- Port Wine
- Coordinates: 23°50′47″S 147°03′35″E﻿ / ﻿23.8463°S 147.0597°E
- Population: 27 (2016 census)
- • Density: 0.0195/km^{2} (0.0506/sq mi)
- Postcode(s): 4724
- Area: 1,381.4 km^{2} (533.4 sq mi)
- Time zone: AEST (UTC+10:00)
- Location: 78.8 km (49 mi) ESE of Alpha ; 167 km (104 mi) WNW of Emerald ; 219 km (136 mi) E of Barcaldine ; 437 km (272 mi) W of Rockhampton ; 1,000 km (621 mi) NW of Brisbane ;
- LGA(s): Barcaldine Region
- State electorate(s): Gregory
- Federal division(s): Maranoa
Suburbs around Port Wine:
| Beaufort | Pine Hill | Willows |
| Sedgeford | Port Wine | Lochington |
| Sedgeford | Sedgeford | Lochington |

= Port Wine, Queensland =

Port Wine is a former rural locality in the Barcaldine Region, Queensland, Australia. In the , Port Wine had a population of 27 people.

On 22 November 2019, the Queensland Government decided to amalgamate the localities in the Barcaldine Region, resulting in five expanded localities based on the larger towns: Alpha, Aramac, Barcaldine, Jericho and Muttaburra. Port Wine was incorporated into Alpha.

== Geography ==
The Central Western railway line forms the northern boundary of the locality. The Capricorn Highway also traverses the north of the locality from east to west but diverges south from the railway line unlike other localities in which the railway and highway are adjacent.

The western branch of the Belyando River enters the locality from the south-west (Sedgeford) while the eastern branch rises in the south of the locality. The two branches merge within the locality and then flow north to exit the locality to the north-west (Beaufort). The Beylando River is a tributary to the Suttor River, and then the Burdekin River, within the North East Coast drainage basin.
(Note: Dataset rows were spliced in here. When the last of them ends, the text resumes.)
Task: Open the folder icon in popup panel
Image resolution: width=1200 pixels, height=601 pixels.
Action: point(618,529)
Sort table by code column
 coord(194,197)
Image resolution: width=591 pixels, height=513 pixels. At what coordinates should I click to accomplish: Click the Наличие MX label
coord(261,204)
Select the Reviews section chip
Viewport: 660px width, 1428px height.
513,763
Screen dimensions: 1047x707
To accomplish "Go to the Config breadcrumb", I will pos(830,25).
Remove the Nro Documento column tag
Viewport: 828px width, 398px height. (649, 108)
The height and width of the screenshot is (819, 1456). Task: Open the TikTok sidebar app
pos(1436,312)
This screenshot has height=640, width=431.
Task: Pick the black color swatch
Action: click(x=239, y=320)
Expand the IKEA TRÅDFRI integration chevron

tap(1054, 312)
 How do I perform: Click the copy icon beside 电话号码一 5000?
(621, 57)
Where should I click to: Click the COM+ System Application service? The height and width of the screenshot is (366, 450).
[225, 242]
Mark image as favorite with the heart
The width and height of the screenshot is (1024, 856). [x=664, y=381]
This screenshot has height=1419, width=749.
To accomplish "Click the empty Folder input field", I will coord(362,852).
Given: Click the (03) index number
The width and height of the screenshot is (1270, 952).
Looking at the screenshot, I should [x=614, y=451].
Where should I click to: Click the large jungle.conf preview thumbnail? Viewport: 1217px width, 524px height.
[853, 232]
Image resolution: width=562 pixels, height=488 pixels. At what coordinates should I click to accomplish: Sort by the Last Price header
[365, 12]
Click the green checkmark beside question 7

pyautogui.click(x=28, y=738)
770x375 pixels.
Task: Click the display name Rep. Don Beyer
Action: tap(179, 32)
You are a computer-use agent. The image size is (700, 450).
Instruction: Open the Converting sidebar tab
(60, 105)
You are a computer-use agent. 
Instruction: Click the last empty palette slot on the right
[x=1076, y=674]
The predominant land use is grazing on native vegetation.

The abandoned town of Pinehill is in the most northern part of the locality immediately south of the Pinehill railway station.

== History ==
The district was opened up by the arrival of the Central Western railway in 1883 when the Pinehill railway station was the terminus of the line for one year. In August 1883 there was a land sale for 56 town lots and 180 country lots at Pine Hill (as the town's name was then written). The sale was successful yielding with buyers planning to build hotels and shops in the new town, although the newspaper of the day speculated that the land might be worthless in two years (presumably in the expectation that the town would not remain the terminus). The railway line opened 1 November 1883. The Queensland National Bank relocated their business from Bogantungan (the previous terminus) to Pine Hill in November 1883. The town was described in December 1883 as:"There is dust everywhere, not only in the streets but in the houses.You breathe it, you eat it, you drink it, you sniff it, touch what you will it is there. It sometimes almost blinds you, and it will no doubt assist in producing premature deafness in some cases, for your ears get filled with dust and thus all the five senses are affected ... it ought to have been named The Dust Flat".On 22 September 1884 the railway line had reached its new terminus Alpha and Pine Hill was described as "unsuited for permanent settlement". There was criticism of the Queensland Government for profiting from land sales in short-lived terminus towns like Pine Hill.

Pine Hill State School opened circa 1884 but closed in 1905. It reopened on 25 January 1926 but closed circa 1946.

Although the town's streets and allotments can still be seen on maps, there is no evidence of any building there today. The town's name lives on in the locality of Pine Hill to the north of Port Wine.

The origin of the name Port Wine is unclear. However there are mentions of Port Wine Creek in the district from 1913.

== Education ==
There are no schools in Port Wine. The nearest primary school is in Alpha. The nearest secondary school is in Alpha but only to Year 10. The nearest secondary school to Year 12 is in Emerald. Boarding schools and distance education are other options.